Tuesday, October 2, 2012
The heaviest load in aviation is flying someone else’s airplane
I was dumbfounded! Not only was this their company prototype, but the only Sherpa in existence: the airplane upon which the company's future depended. And he wanted me to take off and land on a piece of soggy real estate that wasn't even suitable for a decent crash, must less a landing. I argued. He argued. He won. I did it. We survived. I was thankful.
Making that one landing totally reset my view of what a STOL airplane should fly like. I've never done anything as seemingly risky, or as easy, as that one takeoff and landing.
Except that the airplane totally managed the risk by being so good at what it does. I'm smiling, as I type this, because it was so much fun and said so much about an airplane.
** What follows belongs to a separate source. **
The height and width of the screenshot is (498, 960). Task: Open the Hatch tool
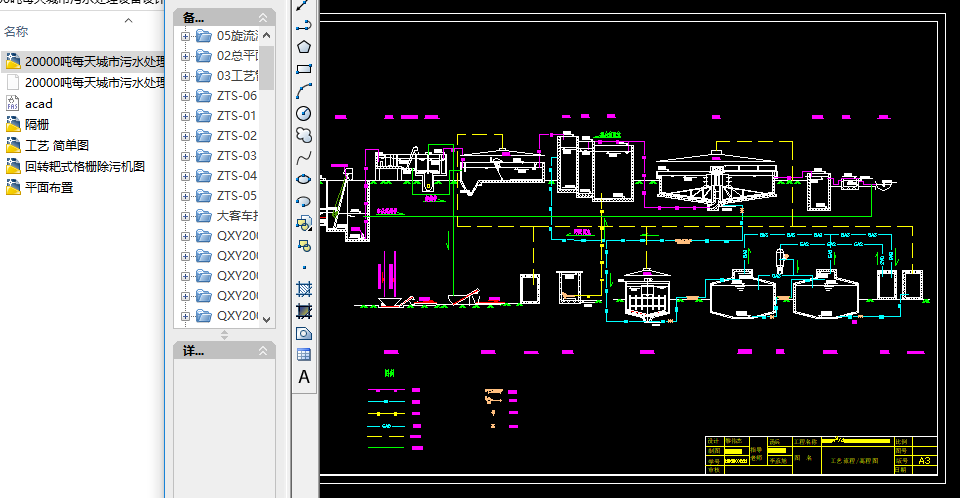[304, 289]
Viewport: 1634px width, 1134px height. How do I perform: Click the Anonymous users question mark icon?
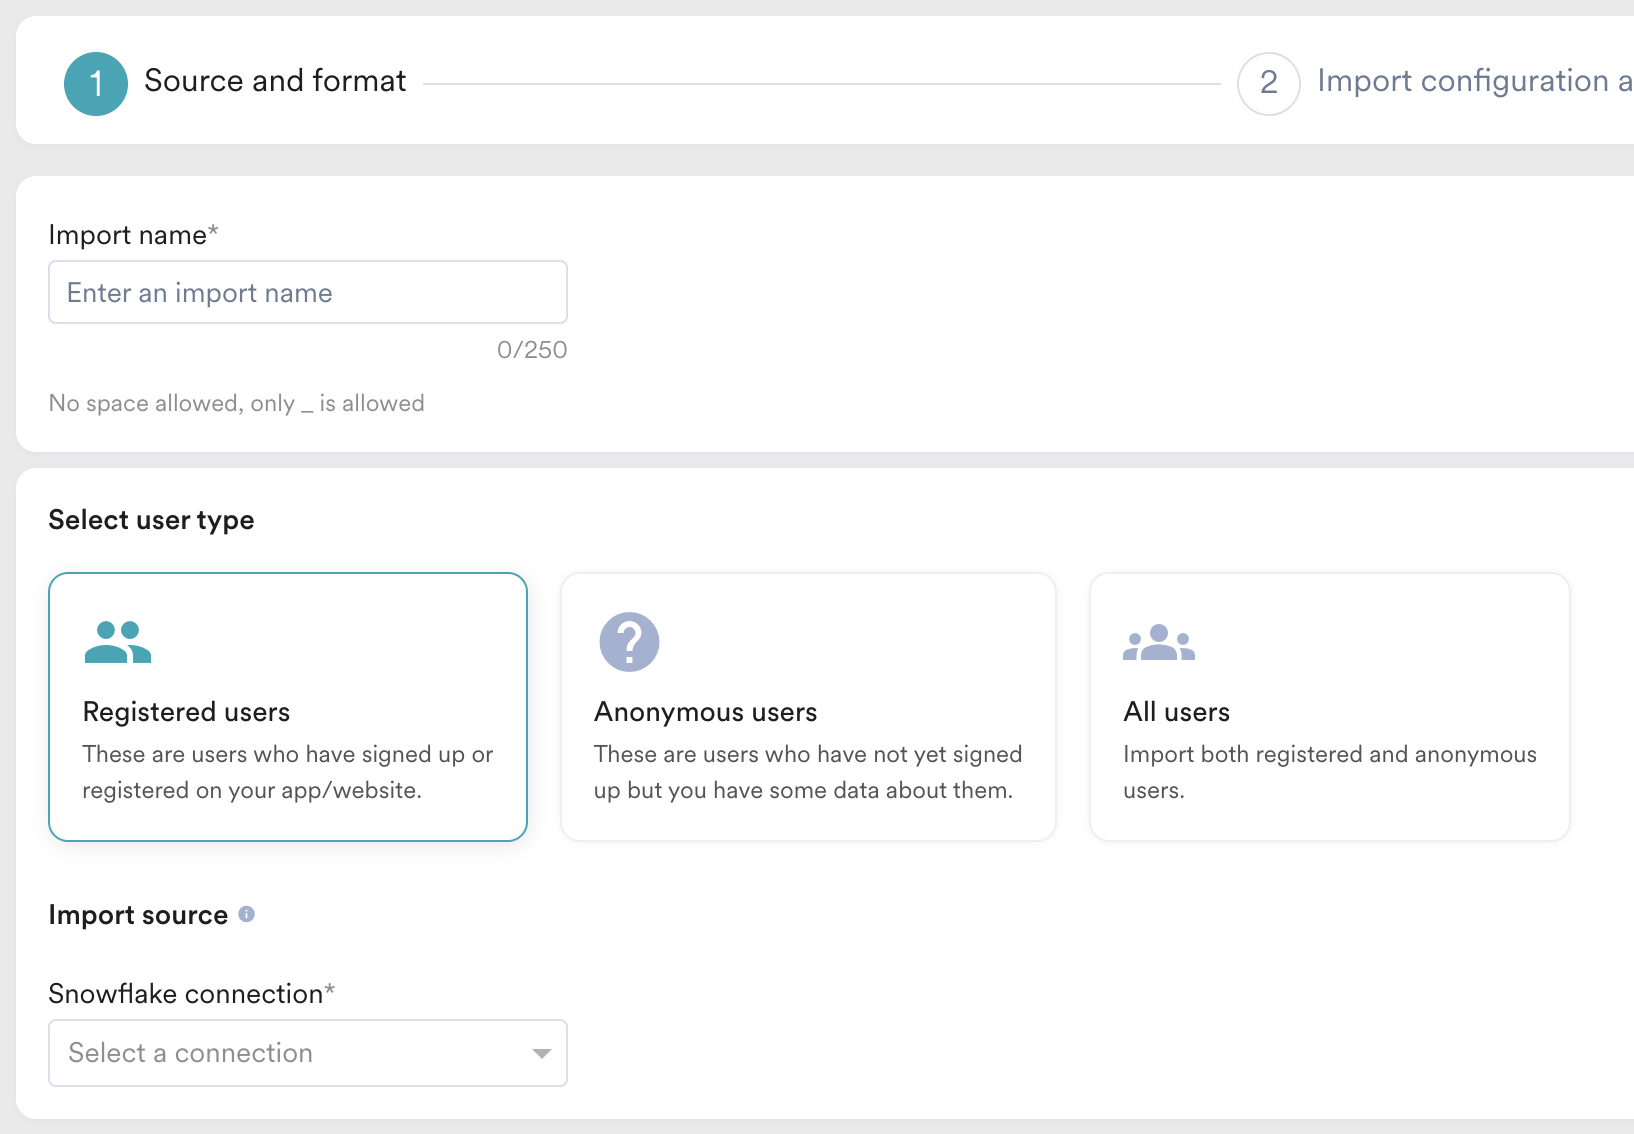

But, of course, Byron knew that or he wouldn't have let me attempt it.
I remember so clearly sliding down into Lloyd "Jim" Butler's Midget Mustang. But this wasn't just a homebuilt Midget Mustang. It had been an Oshkosh grand champion homebuilt two years in a row. And it was the only retractable- gear Midget Mustang extant. And it wasn't an airplane: It gave the appearance of being a solid ingot of aluminum that had been carefully hewn into the shape of an airplane, and then polished to an eye-shocking, flawless luster. And I was wildly intimidated during the whole flight: What if I dinged it? How quickly would I be able to dig a hole afterward and climb into it? The horrible weight of the responsibility permeated the flight. But it couldn't kill the thrill or out-and-out fun of it.
So here's to the crazy airplane owners, over 300 of you, who let me fly their airplanes in search of new types. Thanks, guys, for creating so much of my life. Sorry if I worried you while I was aloft in your baby. If it makes you feel any better, I was worried, too.